Pablo lo pensó detenidamente. El hombre seguí allí tirado en el suelo. Completamente débil. La luna estaba cubierta en su totalidad. Era su oportunidad de averiguar la identidad de aquella criatura. Era su oportunidad de hacer que su padre se sintiera orgulloso.

Tomó una linterna y se dirigió a la puerta principal. Tomó aire profundamente como si se tratara de un nadador a punto de sumergirse en las profundidades y giró el picaporte lentamente. La puerta chirrió con un sonido espeluznante. Un ligero temblor recorrió su espalda. La certeza de estar haciendo algo demasiado estúpido no le impidió continuar. Estaba decidido a averiguar de una vez por todas quien era aquel monstruo, aquel que había atacado tan cruelmente a las niñas Stevenson.

El hombre continuaba tirado en medio de la calle, totalmente indefenso, débil. Pablo se acercó, la potente luz de su linterna iluminó el cuerpo desnudo de aquel sujeto. Estaba cubierto de sangre. Continuó acercándose. Todavía no podía distinguir su rostro. Faltaba poco. Se acercó lo suficiente como para poder tocarlo con sus manos. El hombre estaba en posición fetal dándole la espalda, cubriéndose el rostro con sus manos. Viéndolo así resultaba penoso, hasta podría llegar a sentirse lástima por su cruel destino.

–Oye tú. ¿Quién eres? –Preguntó con cierta duda en su voz.

El hombre no respondió.

Pablo acercó su mano a su cabeza listo para voltear y descubrir su identidad. Sus dedos temblaban incontrolables, pero ya estaba tan cerca.

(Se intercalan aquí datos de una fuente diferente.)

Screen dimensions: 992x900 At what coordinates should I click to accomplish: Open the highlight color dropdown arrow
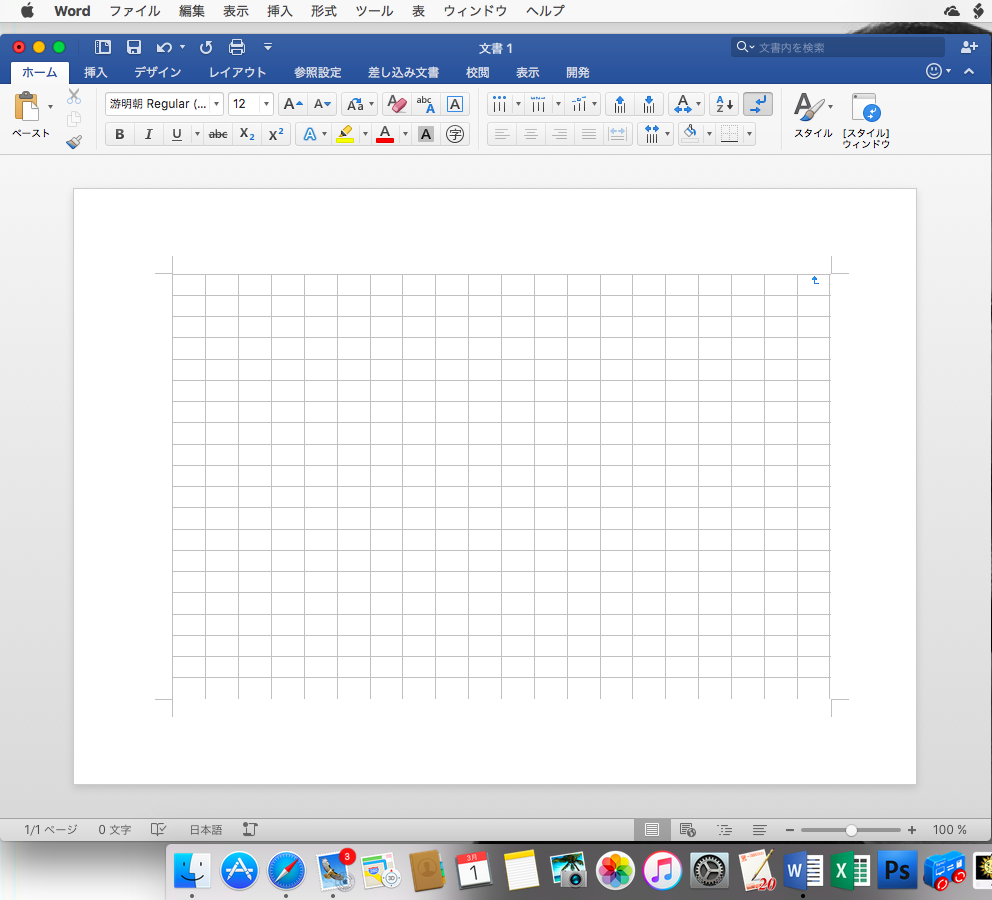point(365,134)
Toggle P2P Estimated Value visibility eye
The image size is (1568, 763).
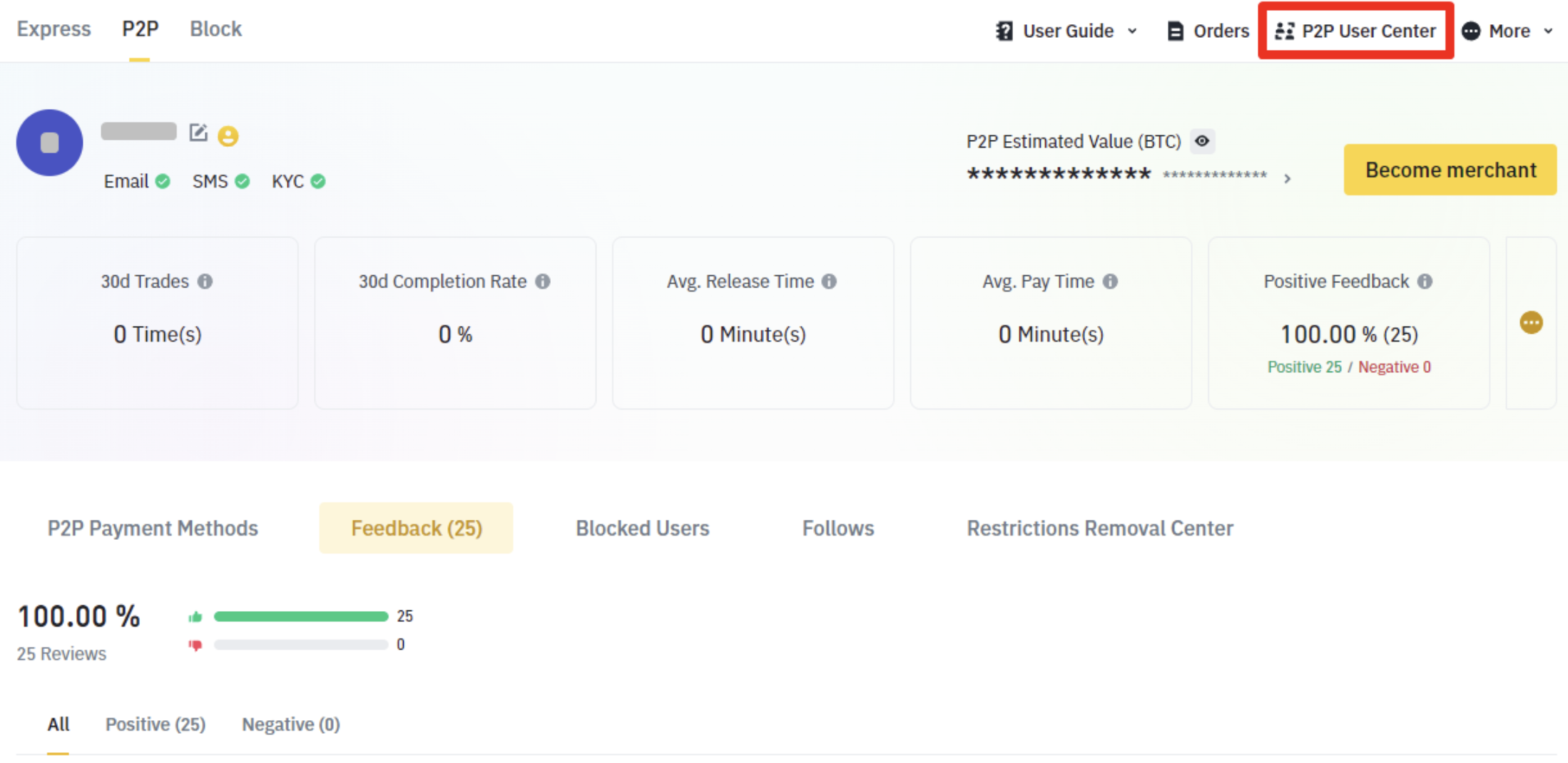(x=1202, y=141)
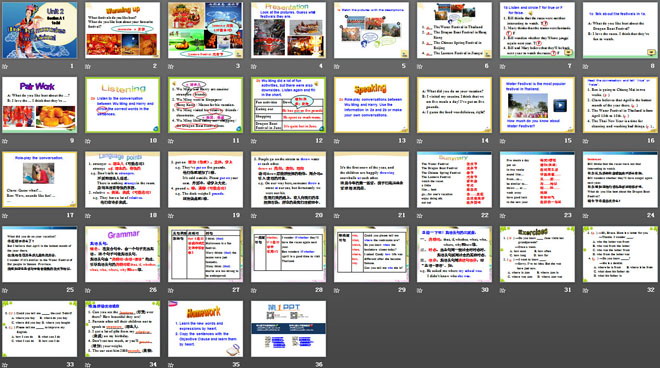This screenshot has width=660, height=368.
Task: Select the Homework slide thumbnail
Action: 205,329
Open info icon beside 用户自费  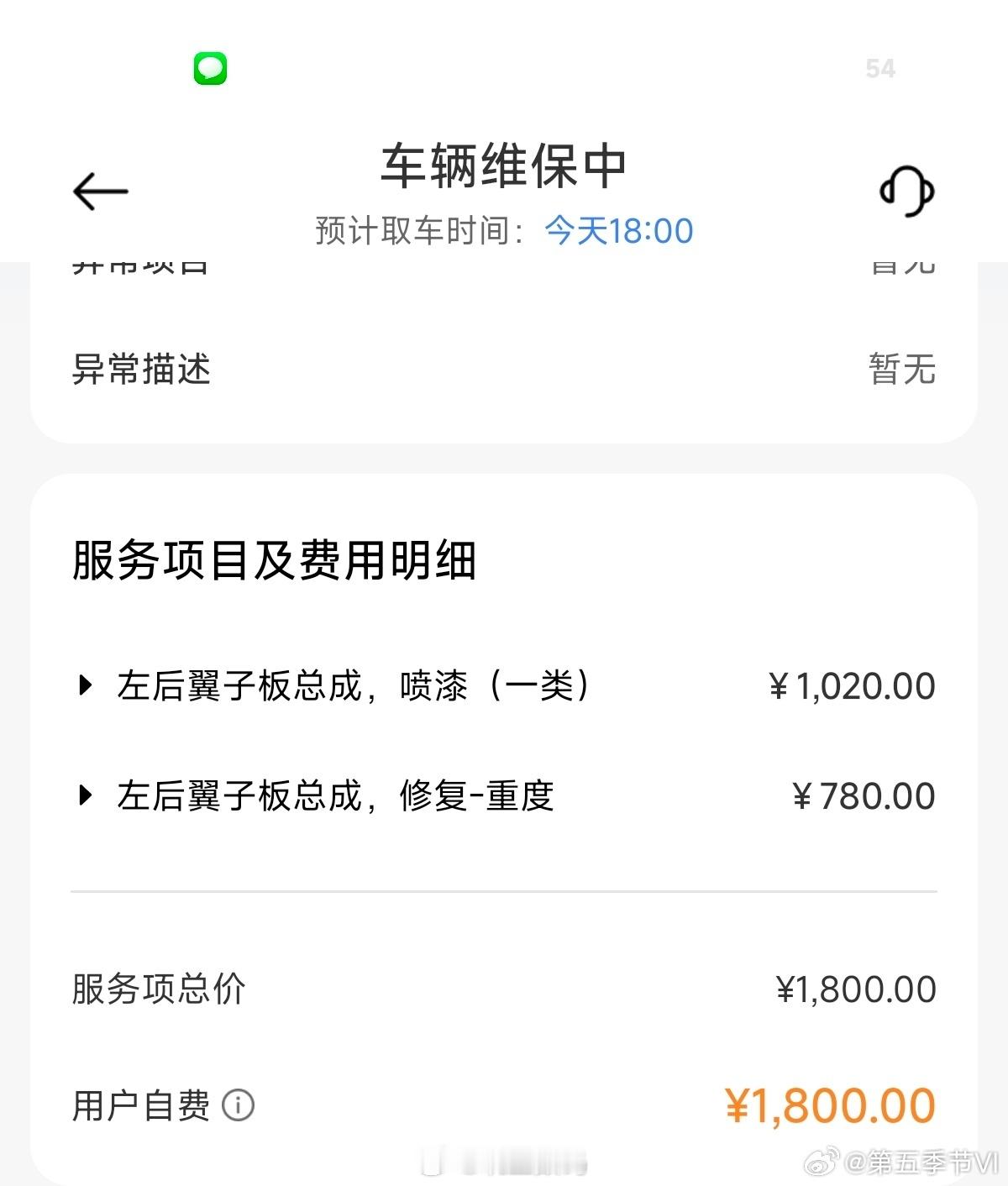pyautogui.click(x=238, y=1105)
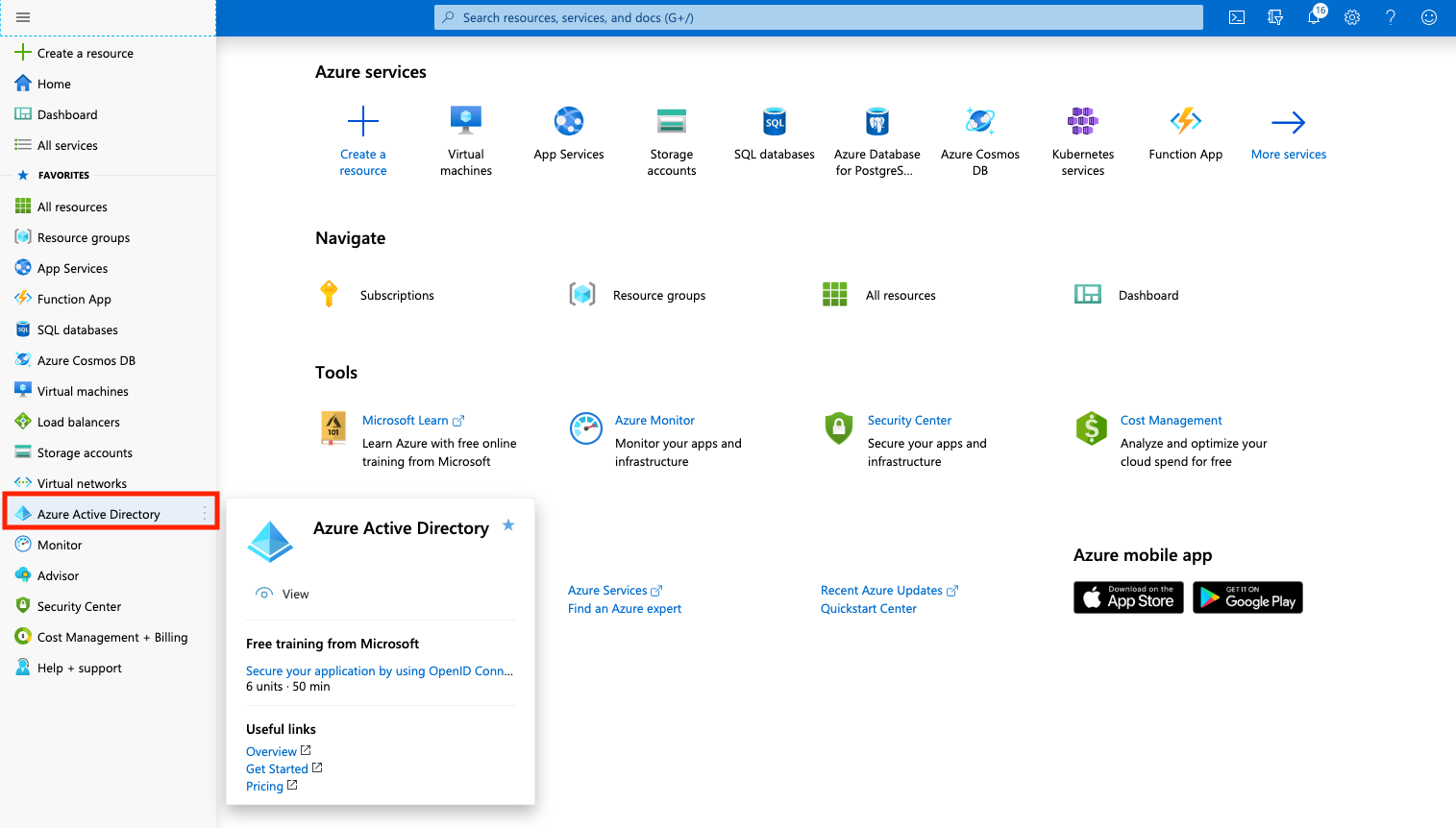Open the Quickstart Center link

pos(868,608)
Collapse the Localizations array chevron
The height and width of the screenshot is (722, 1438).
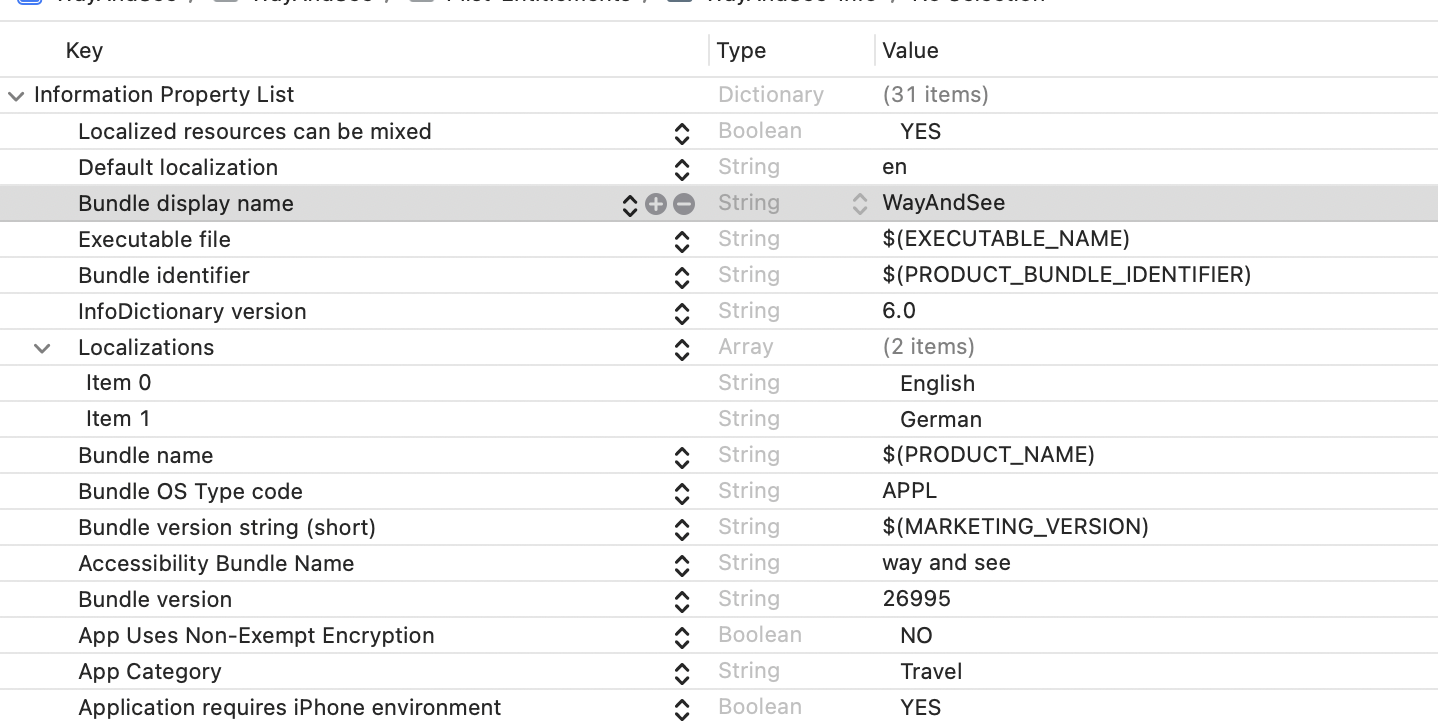42,348
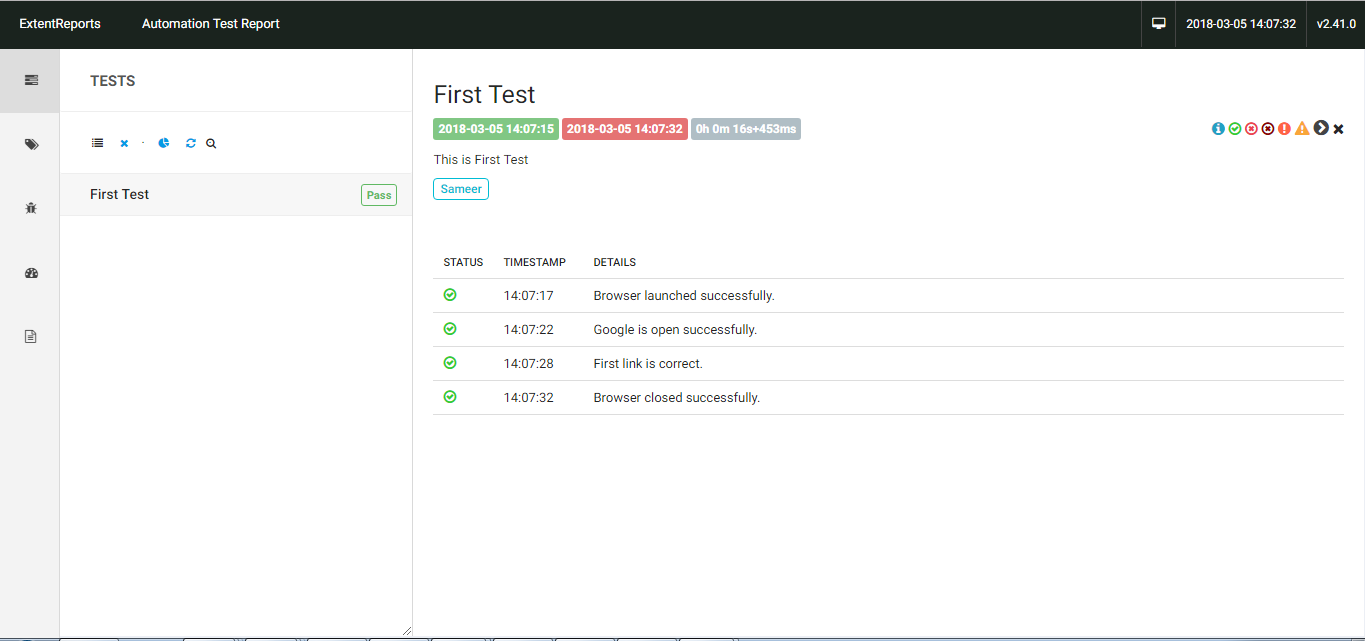The image size is (1365, 641).
Task: Expand the list view toggle in TESTS panel
Action: [97, 143]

Entonces escuchó el sonido de un vehículo acercándose. Las luces azules del patrullero iluminaron la profunda oscuridad. Pero también vio otra cosa. Su sombra. Su sombra era proyectada en polvorienta calle. Al mirar hacia arriba ve la espeluznante luna asomándose una vez más. Lo siguiente que sintió fue una mano poderosa sujetándole el brazo. Su linterna cayó al suelo.

–¡Auxilio! –Gritó desesperado.

Frente a él, todavía estaba aquel hombre, pero su rostro. Su rostro ya no era humano, comenzaba a transformarse nuevamente en un gigantesco lobo. El hombre grita de dolor mientras sus huesos comienzan a deformarse y su cuerpo se contrae y expande horriblemente. Pablo cae al suelo. Desesperado comienza a correr hasta su casa. Entra lo más rápido que puede y cierra la puerta tras él.

Su corazón palpita como si fuera un tambor que alguien toca de manera desaforada. Intenta tranquilizarse. Muy despacio, se desliza hacia la ventana. Correo con cuidado la cortina y observa hacia el exterior. El hombre lobo ya no estaba. Lo siguiente que ve son las luces del patrullero pasando a gran velocidad.

Poco a poco, se calma. La respiración se normaliza. Estuvo tan cerca de averiguar algo crucial, pero al menos ahora sabe que aquella cosa es un hombre, un hombre que puede ser cualquiera en el pueblo.